I love velcro. It's a great little fastener. It keeps my mp3 on my arm, keeps the wind from blowing up my jacket sleeves, it keeps my kids' shoes on their feet and it makes for a good laugh. Remember Letterman's velcro suit? Even the sound of it being opened can be soothing. It has tons of uses.
But let's focus on the shoes today, shall we? I started buying velcro shoes for the kids as soon as they could wear them. It was convenient for me because curious little hands would untie their shoes as soon as they saw them dangling. Great for mums. Then when school started, the teachers wisely asked parents to provide velcro shoes because otherwise they'd end up spending 47% their day tying kids' undone laces instead of teaching them about photosynthesis or whatever they teach kids in Kindergarten these days. Great for teachers.
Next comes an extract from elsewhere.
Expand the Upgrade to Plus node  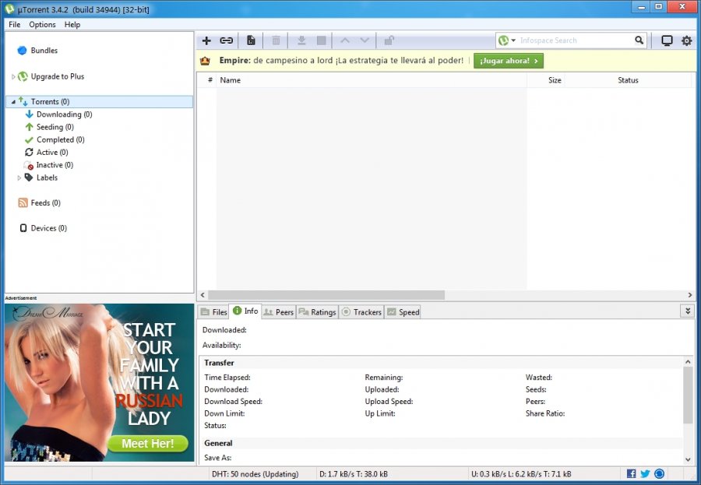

Fast forward to this weekend when inexplicably Elliott's shoes explode. I guess that's what happens when a 9 year old boy has only one pair of cheap Zellers sneakers that he's worn every day since September. Anyway, we get to the mall and see some really cool shoes. I hold them out for his inspection and he turns each one down. Here's how the conversation goes:
Me: What about this pair? Converse. I even have a pair. They're "in" now, right?
Elliott: I dunno, I guess so.
Me: What do you mean "you guess so"? Do you like them or not?
E: A little bit but they have laces. Don't they have any without laces?
Me: Why would you want shoes without laces? Cool shoes don't come in velcro in your size anymore, hon. I just want us to pick a pair and... (the realization dawns)...
My 9 year old son (10 on Saturday), star of his hockey team, fluently bilingual, great at math, computer simulation game king, bubble gum bubble blower extraordinaire, lots of friends, funny, amazing, cool... never learned to tie his shoes. Ack.
It's my fault, of course. I just let it go on way too long. The opportunity just never arose to sit down and teach him. He never asked and I never thought to teach him. I'd just go to the store and grab the cheapest shoes on the rack which were always velcro. I never thought of it. When it came time for hockey, Scott would tie Elliott's skates since that's what all the dads did to make sure their boys got a really tight fit. He just didn't notice there were probably lace-up sneakers under the benches for when those kids went home.
How humiliating for my guy. I'll take some of the blame but I partly blame society for making it so easy to go a decade without learning the most basic of kid skills. But like I said before, it's a velcro world and we're stuck with it. See what I did there? Velcro? Stuck? Hee.